Xenon210 09-19-2001, 10:08 PM I'm looking for a TOP QUALITY data center to put in a few Rack-based servers for my company.
What I'm mainly looking for is quality customer support, reasonable pricing, a secure data center and GOOD, FAST connectivity!!!
Thanks!
Any suggestions are greatly appeciated.
creid 09-19-2001, 10:20 PM Good customer support?
There is very minimal support for co-location.
creid 09-19-2001, 10:21 PM And you might want to moce into offers...
energy 09-19-2001, 10:28 PM Originally posted by Xenon210
I'm looking for a TOP QUALITY data center to put in a few Rack-based servers for my company.
What I'm mainly looking for is quality customer support, reasonable pricing, a secure data center and GOOD, FAST connectivity!!!
Thanks!
Any suggestions are greatly appeciated.
Take a look at http://www.affordablecolo.com , seems to be what you are looking for.
As creid suggested, consider moving this to the "Web Hosting Requests" section.
Xenon210 09-19-2001, 10:52 PM k - Thanks.
ExpertHost 09-20-2001, 03:14 AM Take a look at the special offers forum for ******!!!
JKLIVIN 09-20-2001, 12:22 PM If you are planning on colo and would like access to yours servers, your bio says you are in Canada, have you considered a Canadian company close to where you are currently located?
dherman76 09-20-2001, 12:23 PM I recommend Ardent Communications (www.ardentcomm.com)
easygoing 09-20-2001, 12:55 PM Be prepared to pay additional fees for any support you require.
Most are currently charging $100-150 per hour for tech support on co-located servers.
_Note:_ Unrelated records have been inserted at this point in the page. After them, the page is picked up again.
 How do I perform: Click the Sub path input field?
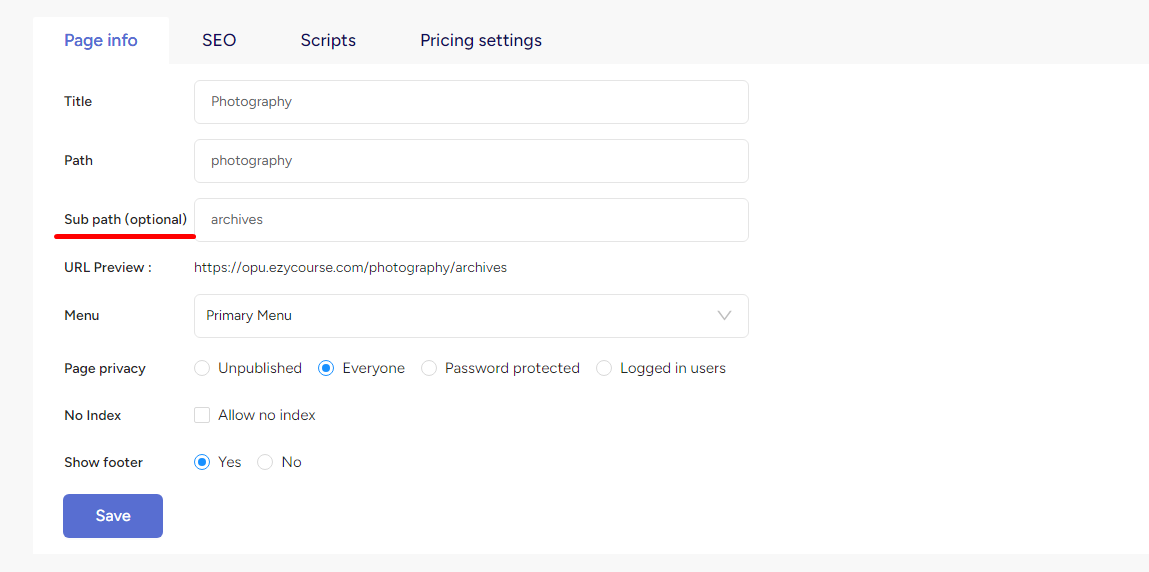(x=471, y=220)
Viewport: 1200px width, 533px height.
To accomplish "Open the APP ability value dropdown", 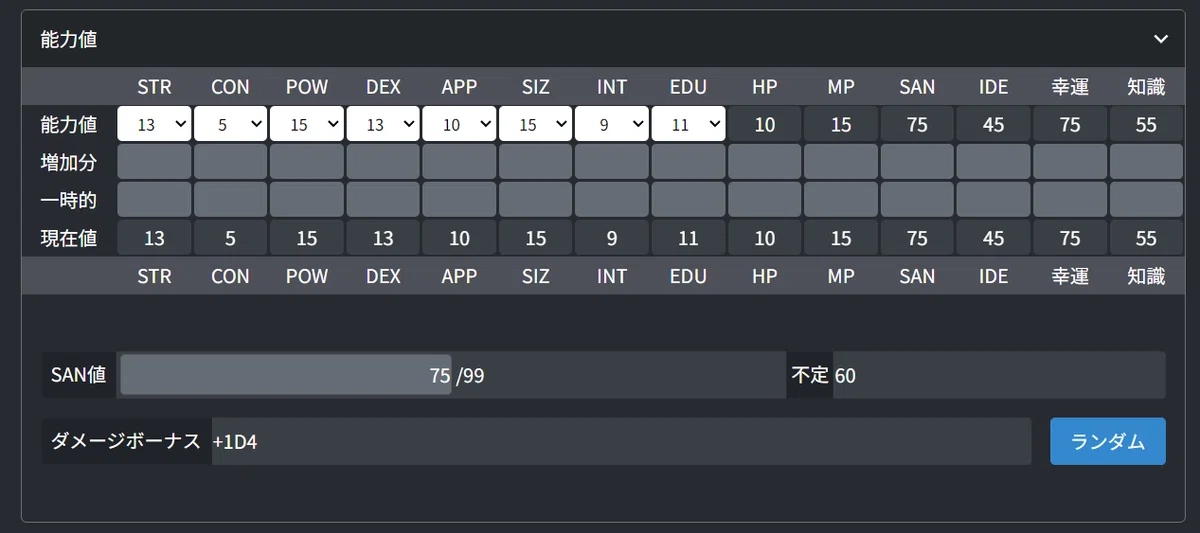I will [x=459, y=124].
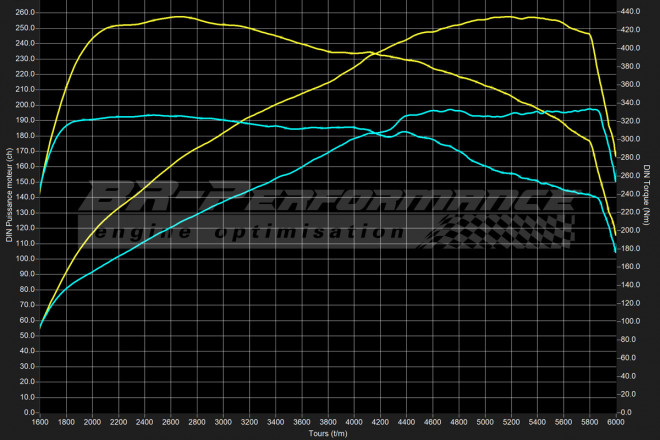Screen dimensions: 660x440
Task: Click the 1600 tick label on RPM axis
Action: [x=40, y=424]

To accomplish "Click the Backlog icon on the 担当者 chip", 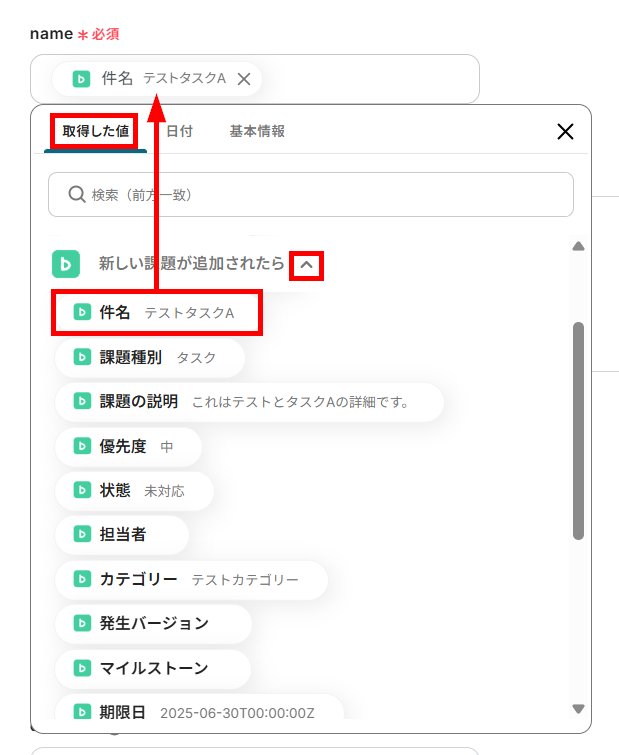I will [83, 535].
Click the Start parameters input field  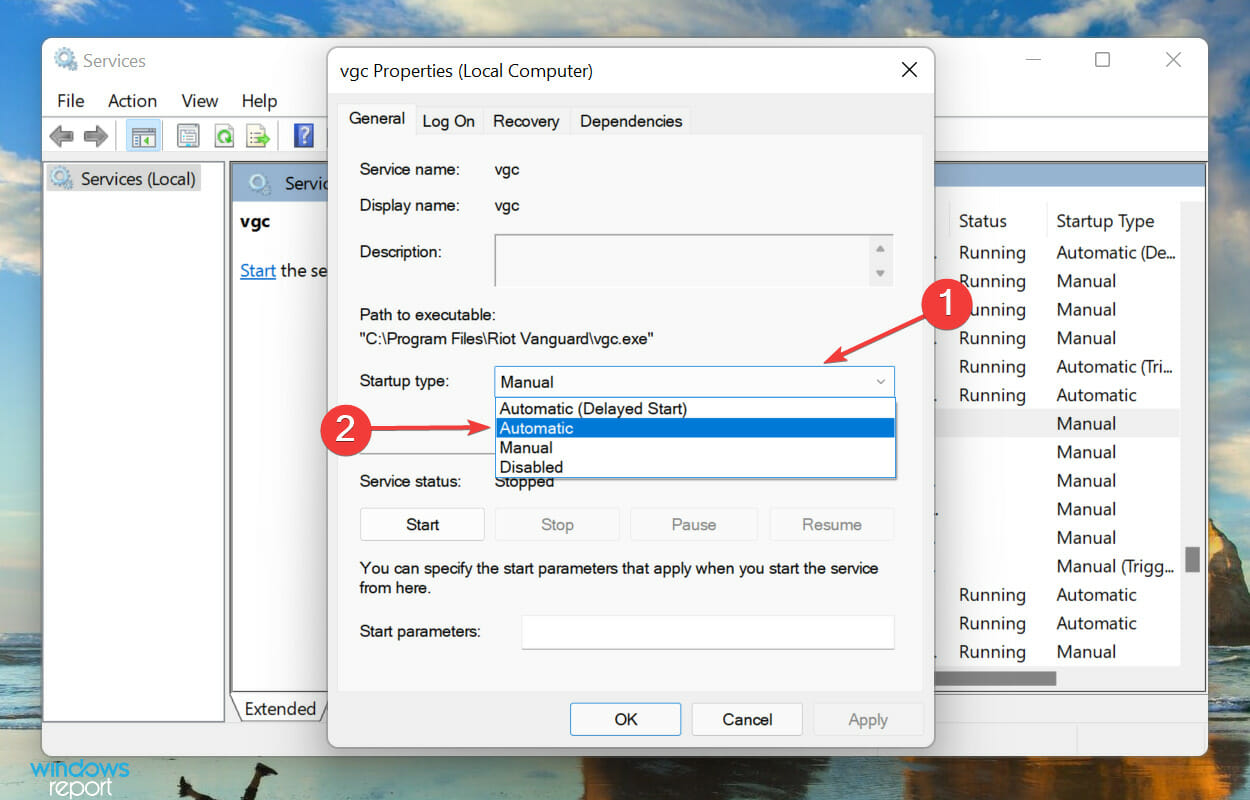[708, 632]
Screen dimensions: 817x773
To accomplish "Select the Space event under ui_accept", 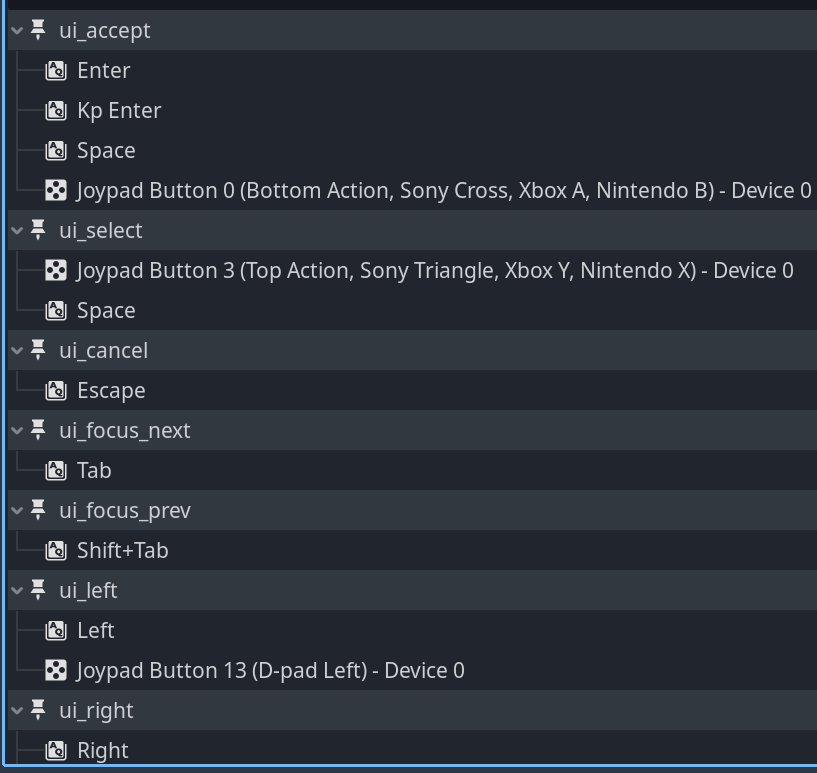I will [x=104, y=150].
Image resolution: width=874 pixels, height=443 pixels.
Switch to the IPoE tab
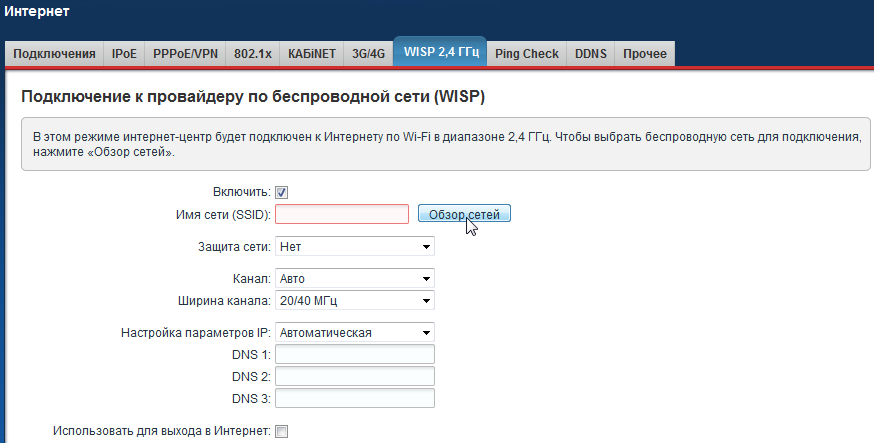click(x=124, y=53)
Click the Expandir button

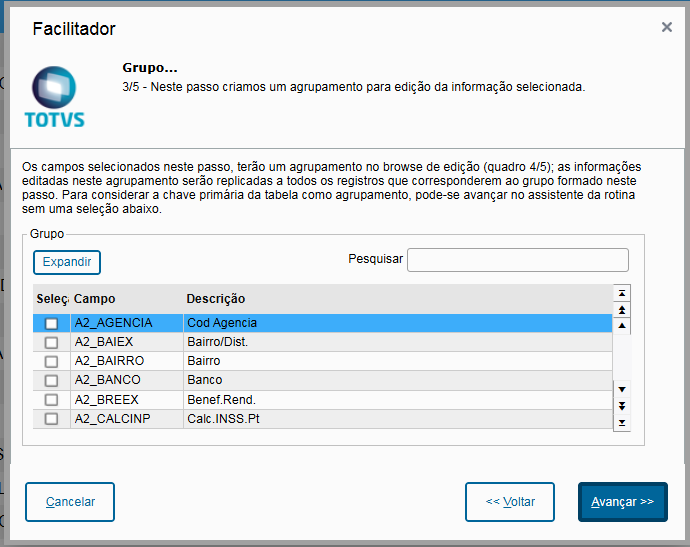[x=67, y=262]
And many charge the same rate on leased servers.
Added: This is one of the factors you should discuss and have in writting in the contract before you sign the contract.
Many consider 3 day support to be adequate, we require 4 hour response time on our servers. At $150 per hour we do not believe we should wait three days to have our server problems resolved if a problem occurs.
We also have service contracts on all our servers with a 4 hour response time. Expensive but it is worth it if you have a server that is 500 miles away go down with 200 clients on it. They don't want to hear any 3 day nonsense.
Fortunately it is rare for a server to have a problem that we can not resolve remotely or that is not covered by the service contract so we seldom pay the $150 per hour for NOC tech support.
StephenRS 09-20-2001, 02:12 PM I agree with the general advice being given here...
If you co-locate, you should AVOID needing support on your server itself. You should take care of all the OS, hardware, etc. -- otherwise you are going to go broke. You may as well lease a server (which typically comes with that support).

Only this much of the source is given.